Modeling a circular equatorial test-particle in a Kerr spacetime

J. Carré 1 E.K. Porter 2
2 APC - ADAMIS
APC - UMR 7164 - AstroParticule et Cosmologie
Abstract : Extreme Mass Ratio Inspirals (EMRIs) are one of the main gravitational wave (GW) sources for a future space detector, such as eLISA/NGO, and third generation ground-based detectors, like the Einstein Telescope. These systems present an interest both in astrophysics and fundamental physics. In order to make a high precision determination of their physical parameters, we need very accurate theoretical waveform models or templates. In the case of a circular equatorial orbit, the key stumbling block to the creation of these templates is the flux function of the GW. This function can be modeled either via very expensive numerical simulations, which then make the templates unusable for GW astronomy, or via some analytic approximation method such as a post-Newtonian approximation.
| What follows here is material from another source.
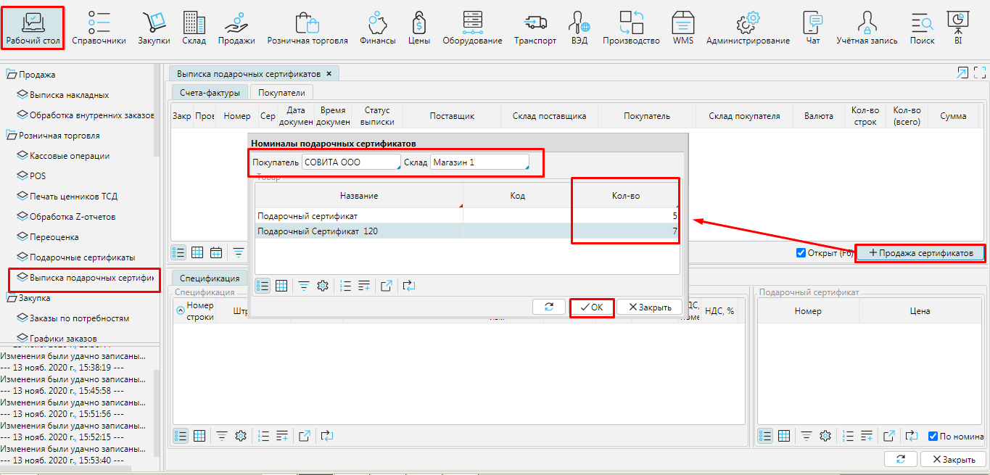Click the Чат icon
Screen dimensions: 990x475
point(813,22)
This approximation is known to be asymptotically divergent and is only known up to 5.5PN order for the Schwarzschild case and to 4PN order for the Kerr case. A way to improve the convergence of the flux is to use re-summation methods. In this work we extend previous results using the Padé and Chebyshev approximations, first by taking into account the absorption of the GWs by the central black hole which was neglected in previous studies, and secondly by using the information from the Schwarzschild and absorption terms to create a Kerr flux up to 5.5PN order. We found that these two additions both improve the convergence. We also demonstrate that the best re-summation method for improving the flux model is based on a flux function which we call the "inverted Chebyshev approximation".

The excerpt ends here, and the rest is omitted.